The exercise >> Please reproduce the material between the lines holding "Task: Select the MedYrHousBuilt row label" and "click(947, 29)", inclusive, keeping the requests unchanged but scaling every coordinate in the answers by 1.5 and rounding each to a whole number, with halves rounded up. Return only those lines.
------------------------
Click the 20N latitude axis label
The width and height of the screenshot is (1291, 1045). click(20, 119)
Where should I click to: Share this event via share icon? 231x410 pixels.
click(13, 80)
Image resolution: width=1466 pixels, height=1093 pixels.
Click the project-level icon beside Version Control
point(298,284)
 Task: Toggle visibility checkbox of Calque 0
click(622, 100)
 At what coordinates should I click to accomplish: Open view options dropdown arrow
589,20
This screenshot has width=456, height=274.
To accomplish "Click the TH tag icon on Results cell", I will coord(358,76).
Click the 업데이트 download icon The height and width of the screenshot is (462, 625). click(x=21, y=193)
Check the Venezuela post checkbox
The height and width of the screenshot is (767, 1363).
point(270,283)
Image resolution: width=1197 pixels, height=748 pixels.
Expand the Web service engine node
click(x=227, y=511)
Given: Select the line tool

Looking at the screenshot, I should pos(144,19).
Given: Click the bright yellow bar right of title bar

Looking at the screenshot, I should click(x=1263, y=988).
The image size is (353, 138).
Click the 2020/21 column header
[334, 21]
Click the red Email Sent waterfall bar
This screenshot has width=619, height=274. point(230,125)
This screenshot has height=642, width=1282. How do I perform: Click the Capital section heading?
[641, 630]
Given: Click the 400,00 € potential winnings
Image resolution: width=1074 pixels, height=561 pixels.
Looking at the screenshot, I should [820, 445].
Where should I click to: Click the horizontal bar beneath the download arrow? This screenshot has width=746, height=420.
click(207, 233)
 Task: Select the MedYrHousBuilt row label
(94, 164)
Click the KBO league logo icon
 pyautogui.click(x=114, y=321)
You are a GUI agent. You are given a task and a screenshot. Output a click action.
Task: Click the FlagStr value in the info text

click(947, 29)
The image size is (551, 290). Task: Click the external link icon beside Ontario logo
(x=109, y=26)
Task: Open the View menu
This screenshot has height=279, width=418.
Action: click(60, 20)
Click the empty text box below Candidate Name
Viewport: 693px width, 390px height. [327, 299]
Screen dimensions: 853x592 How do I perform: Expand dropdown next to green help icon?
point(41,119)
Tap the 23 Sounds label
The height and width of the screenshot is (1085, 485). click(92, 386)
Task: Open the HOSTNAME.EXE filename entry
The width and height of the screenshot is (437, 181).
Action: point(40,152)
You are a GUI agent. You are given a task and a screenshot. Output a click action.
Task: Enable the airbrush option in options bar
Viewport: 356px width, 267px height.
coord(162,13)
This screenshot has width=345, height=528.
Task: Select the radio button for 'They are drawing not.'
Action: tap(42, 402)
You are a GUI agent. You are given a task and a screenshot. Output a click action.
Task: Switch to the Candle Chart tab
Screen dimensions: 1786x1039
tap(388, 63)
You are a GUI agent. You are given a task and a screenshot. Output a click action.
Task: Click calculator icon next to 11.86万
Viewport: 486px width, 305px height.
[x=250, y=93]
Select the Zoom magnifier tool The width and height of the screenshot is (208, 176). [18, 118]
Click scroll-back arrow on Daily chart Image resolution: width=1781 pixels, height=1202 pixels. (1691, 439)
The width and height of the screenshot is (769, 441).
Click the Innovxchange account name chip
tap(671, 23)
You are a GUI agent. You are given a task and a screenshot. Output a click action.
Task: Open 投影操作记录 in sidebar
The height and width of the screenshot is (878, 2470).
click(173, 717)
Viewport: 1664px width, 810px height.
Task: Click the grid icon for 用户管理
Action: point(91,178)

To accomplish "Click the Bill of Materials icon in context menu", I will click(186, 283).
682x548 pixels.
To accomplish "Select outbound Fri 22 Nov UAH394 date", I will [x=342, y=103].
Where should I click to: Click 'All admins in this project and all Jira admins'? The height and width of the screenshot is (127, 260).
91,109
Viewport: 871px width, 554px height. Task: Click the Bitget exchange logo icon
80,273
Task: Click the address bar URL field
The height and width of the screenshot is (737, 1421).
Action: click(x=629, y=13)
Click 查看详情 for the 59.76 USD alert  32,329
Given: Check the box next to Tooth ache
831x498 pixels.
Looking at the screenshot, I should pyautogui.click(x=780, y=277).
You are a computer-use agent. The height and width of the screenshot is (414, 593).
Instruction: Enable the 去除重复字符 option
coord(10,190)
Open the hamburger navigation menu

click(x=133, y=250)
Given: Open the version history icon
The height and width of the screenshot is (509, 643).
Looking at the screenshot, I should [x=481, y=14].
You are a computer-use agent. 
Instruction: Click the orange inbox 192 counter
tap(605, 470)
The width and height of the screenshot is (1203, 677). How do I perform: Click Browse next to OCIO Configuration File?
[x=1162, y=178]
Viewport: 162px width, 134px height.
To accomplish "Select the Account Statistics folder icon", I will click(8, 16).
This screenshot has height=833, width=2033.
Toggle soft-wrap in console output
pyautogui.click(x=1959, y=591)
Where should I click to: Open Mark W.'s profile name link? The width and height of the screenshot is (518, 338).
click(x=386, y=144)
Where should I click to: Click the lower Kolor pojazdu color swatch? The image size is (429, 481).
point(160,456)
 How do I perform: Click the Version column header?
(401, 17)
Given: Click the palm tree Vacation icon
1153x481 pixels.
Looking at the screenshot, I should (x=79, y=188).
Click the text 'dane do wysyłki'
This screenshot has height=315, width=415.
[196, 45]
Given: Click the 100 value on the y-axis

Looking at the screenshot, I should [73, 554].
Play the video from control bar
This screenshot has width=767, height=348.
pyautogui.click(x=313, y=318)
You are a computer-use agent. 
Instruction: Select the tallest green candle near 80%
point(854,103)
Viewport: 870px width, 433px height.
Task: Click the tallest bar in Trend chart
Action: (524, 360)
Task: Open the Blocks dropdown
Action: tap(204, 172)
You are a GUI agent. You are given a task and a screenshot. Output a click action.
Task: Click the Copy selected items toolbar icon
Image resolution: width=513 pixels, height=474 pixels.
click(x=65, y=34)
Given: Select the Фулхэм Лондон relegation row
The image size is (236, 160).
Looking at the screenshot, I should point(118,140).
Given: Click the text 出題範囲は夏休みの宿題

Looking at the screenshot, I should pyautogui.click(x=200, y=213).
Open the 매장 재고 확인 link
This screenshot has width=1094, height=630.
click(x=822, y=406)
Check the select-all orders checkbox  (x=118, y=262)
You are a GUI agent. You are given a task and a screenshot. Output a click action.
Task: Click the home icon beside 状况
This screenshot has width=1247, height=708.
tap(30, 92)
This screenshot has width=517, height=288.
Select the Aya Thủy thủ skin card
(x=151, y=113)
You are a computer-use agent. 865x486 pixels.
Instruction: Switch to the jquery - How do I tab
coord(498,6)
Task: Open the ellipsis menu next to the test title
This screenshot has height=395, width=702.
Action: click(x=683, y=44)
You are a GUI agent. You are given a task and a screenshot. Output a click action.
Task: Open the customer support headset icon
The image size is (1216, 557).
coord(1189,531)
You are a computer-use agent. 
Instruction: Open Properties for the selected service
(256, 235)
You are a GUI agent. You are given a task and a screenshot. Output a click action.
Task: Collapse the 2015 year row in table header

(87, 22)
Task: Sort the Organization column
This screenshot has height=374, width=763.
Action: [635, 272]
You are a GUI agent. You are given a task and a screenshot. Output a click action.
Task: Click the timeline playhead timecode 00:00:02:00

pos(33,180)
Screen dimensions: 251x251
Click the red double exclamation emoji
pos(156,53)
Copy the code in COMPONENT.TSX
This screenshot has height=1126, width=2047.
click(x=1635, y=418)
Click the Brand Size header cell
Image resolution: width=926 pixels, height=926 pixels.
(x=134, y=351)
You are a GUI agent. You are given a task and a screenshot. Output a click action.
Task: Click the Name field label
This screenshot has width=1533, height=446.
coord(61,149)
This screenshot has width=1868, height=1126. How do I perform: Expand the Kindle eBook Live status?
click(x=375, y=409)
------------------------
Answer to the problem >>
 Task: Select the MedYrHousBuilt row label
(141, 246)
Click the KBO league logo icon
 pyautogui.click(x=171, y=482)
You are a GUI agent. You are given a task and a screenshot. Output a click action.
Task: Click the FlagStr value in the info text

click(1421, 44)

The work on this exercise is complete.